Marek Kasprzyk wystawił na Scenie Arterion komedię Willy'ego Russela Edukacja Rity. To jedna z wielu sztuk wykorzystujących motyw "stary profesor i uczennica" (Pigmalion, My Fair Lady, Lekcja, może też Szkoła żon). Nauczanie z erotyką w tle, patriarchalny schemat zdefiniowanych od początku ról?
A przecież tyle mamy dziś w życiu publicznym mędrców
(mędrzyc?) płci żeńskiej, które mogłyby być pierwowzorem dla
odwrócenia opisanej relacji. Choćby Magdalena Środa, Kazimiera
Szczuka, Jadwiga Staniszkis, Joanna Szczepkowska, Monika Strzępka.
Celowo ograniczam się do litery S, bo to także inicjał największej
nauczycielki życia. Dodane przez reżysera zakończenie ten fakt
uwzględnia.
Sztuka opowiada o spotkaniach młodej fryzjerki, pochodzącej z
robotniczego środowiska Rity (Ewelina
Kudeń-Nowosielska) z podstarzałym i mocno przepitym
profesorem literatury angielskiej Frankiem Bryantem
(Andrzej Wichrowski).
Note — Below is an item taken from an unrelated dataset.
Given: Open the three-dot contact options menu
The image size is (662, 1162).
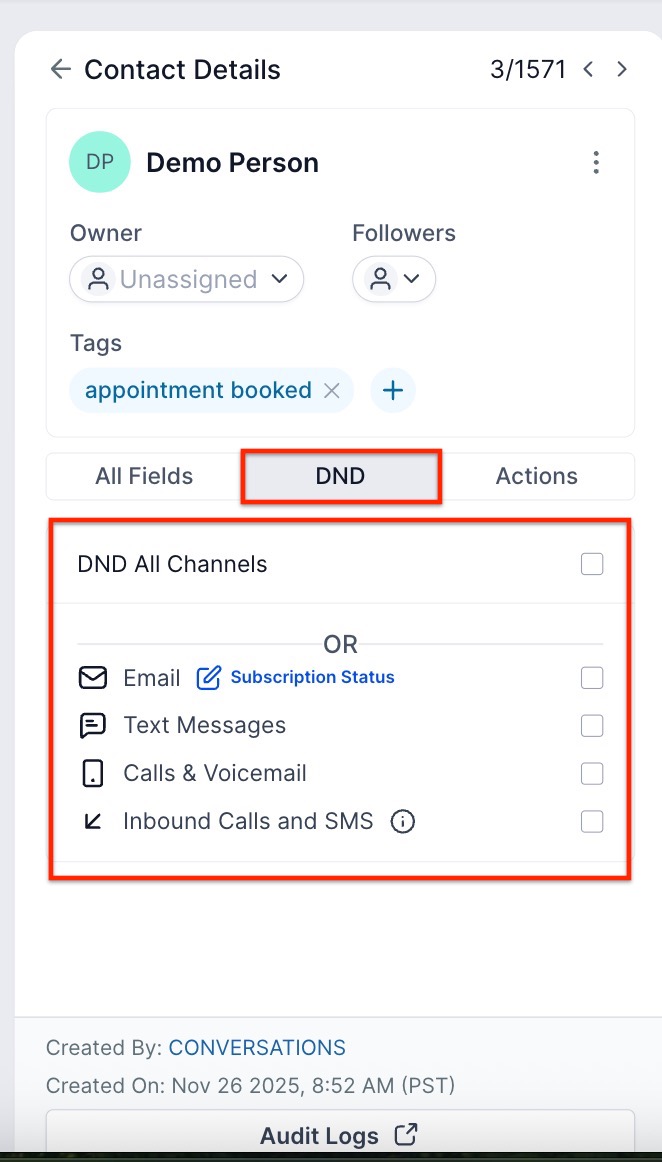Looking at the screenshot, I should pos(596,162).
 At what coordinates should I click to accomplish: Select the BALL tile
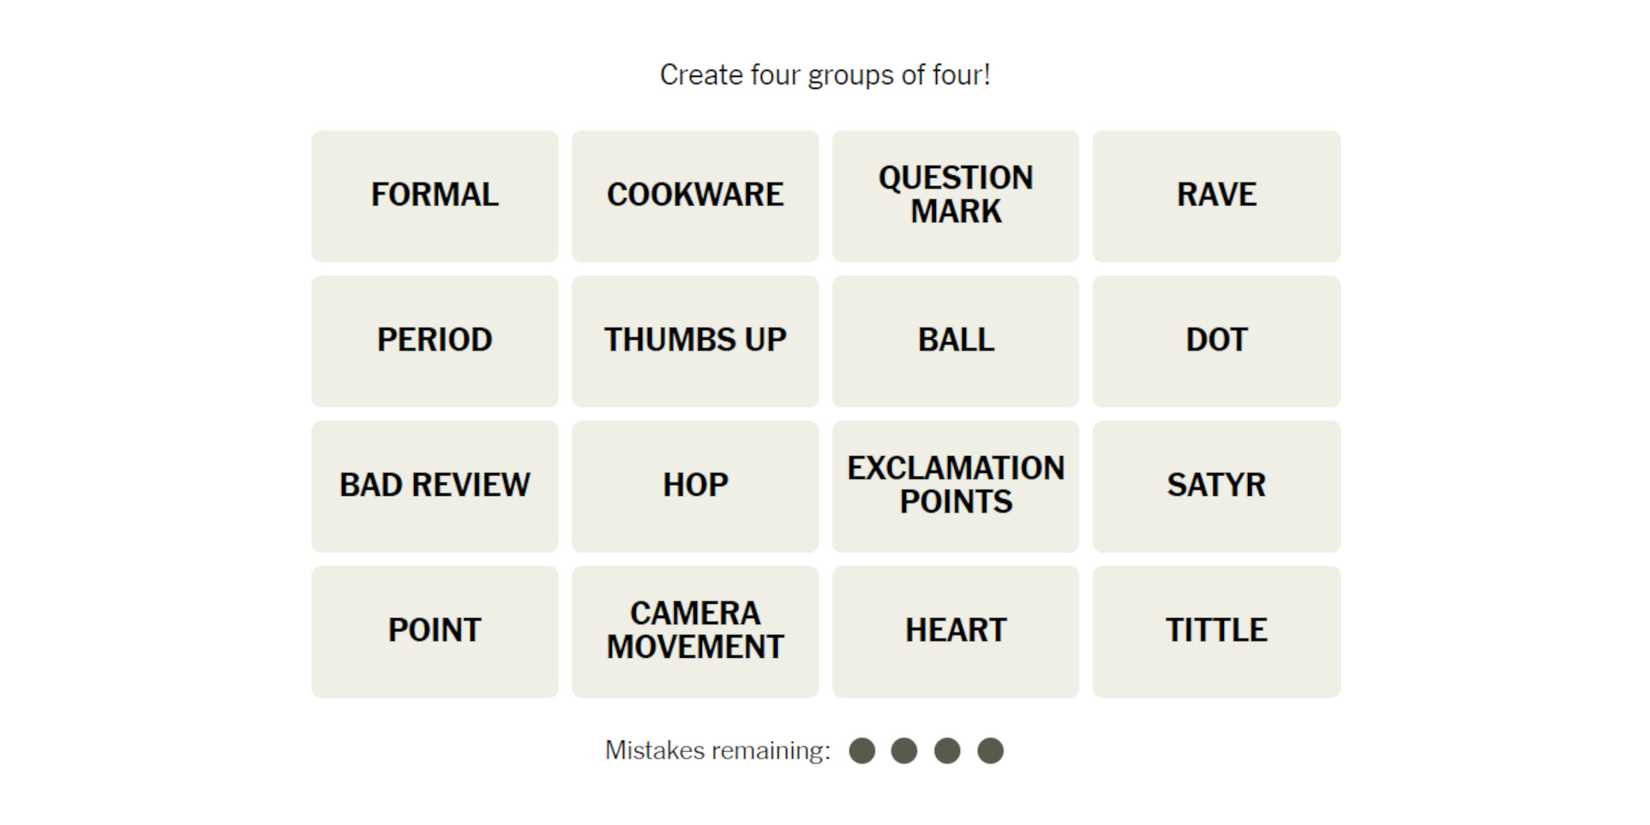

Korepetycje udzielane Ricie
w ramach uniwersytetu otwartego z czasem przeradzają się w przyjaźń
podszytą wzajemną fascynacją. Profesor tłumaczy dziewczynie, czym
jest asonans, na czym polega tragedia i jak odróżnić rzeczy
literacko ważne od nieistotnych. Uczennica otwiera oczy profesora
na inny świat... marnych szkół, robotniczych dzielnic, tanich
zakładów fryzjerskich, ale też świat ambitnych młodych ludzi,
którzy zamiast roztkliwiać się nad sobą i delektować przegranym
życiem, wierzą jeszcze w naukę, sztukę, odkrywanie prawdy. Seria
jedenastu epizodów ukazuje kolejne fazy tej edukacyjnej wymiany.
Zderzenie dwóch światów daje niejednokrotnie efekt
komiczny.
Kolejne fazy procesu, kolejne sceny oddzielone wyciemnieniami.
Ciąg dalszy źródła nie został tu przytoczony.